#### [Task description]
Each line that has the string "Switch" must be copied from the records below.

#### [Exercise input]
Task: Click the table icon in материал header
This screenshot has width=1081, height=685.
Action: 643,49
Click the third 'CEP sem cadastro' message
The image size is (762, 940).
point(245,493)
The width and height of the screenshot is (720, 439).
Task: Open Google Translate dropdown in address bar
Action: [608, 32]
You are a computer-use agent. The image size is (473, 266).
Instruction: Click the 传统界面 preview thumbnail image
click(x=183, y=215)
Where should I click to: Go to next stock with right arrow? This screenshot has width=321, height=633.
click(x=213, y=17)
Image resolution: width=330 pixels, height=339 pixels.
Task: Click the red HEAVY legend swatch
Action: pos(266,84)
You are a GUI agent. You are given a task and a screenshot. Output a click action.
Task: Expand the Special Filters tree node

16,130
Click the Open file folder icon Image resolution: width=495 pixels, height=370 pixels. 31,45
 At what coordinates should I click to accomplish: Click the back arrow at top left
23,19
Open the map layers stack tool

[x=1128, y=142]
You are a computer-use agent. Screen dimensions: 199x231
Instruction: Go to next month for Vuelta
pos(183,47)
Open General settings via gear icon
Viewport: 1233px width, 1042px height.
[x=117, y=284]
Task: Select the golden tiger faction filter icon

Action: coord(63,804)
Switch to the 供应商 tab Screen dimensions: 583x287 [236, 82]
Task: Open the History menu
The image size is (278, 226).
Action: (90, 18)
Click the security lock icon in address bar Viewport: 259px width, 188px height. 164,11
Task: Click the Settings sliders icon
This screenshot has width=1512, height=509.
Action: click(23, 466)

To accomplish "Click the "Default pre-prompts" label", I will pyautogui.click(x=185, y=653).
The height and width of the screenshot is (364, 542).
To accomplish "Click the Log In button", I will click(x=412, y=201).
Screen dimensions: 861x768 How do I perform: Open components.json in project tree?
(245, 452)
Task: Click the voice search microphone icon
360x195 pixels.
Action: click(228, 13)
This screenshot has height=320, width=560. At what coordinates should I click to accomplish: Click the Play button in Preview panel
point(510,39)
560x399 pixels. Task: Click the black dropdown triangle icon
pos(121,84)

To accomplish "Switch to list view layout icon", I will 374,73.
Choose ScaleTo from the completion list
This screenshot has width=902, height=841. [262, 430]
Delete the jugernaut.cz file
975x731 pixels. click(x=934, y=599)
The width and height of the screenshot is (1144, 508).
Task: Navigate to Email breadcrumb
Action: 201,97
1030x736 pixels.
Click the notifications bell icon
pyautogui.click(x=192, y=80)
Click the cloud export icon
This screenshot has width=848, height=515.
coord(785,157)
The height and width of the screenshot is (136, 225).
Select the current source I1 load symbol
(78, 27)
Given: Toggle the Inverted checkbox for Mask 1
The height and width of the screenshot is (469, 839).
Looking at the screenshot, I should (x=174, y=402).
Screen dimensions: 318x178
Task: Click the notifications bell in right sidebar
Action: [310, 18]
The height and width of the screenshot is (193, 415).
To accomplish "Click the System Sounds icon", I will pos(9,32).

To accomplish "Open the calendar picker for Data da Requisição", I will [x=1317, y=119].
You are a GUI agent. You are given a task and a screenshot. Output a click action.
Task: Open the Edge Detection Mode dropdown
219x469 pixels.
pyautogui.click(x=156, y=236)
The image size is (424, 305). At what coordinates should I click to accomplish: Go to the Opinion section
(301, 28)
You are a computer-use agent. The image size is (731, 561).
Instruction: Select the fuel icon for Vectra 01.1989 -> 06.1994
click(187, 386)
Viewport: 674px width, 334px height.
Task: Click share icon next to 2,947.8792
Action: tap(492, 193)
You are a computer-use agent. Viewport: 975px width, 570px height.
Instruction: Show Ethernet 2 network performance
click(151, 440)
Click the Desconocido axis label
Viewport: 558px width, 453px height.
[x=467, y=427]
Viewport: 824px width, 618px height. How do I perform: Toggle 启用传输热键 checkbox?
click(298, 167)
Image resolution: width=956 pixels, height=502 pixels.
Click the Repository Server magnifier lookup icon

#### [Solution for this exercise]
Switch to the 供应商 tab Screen dimensions: 583x287 [236, 82]
To accomplish "Switch to list view layout icon", I will 374,73.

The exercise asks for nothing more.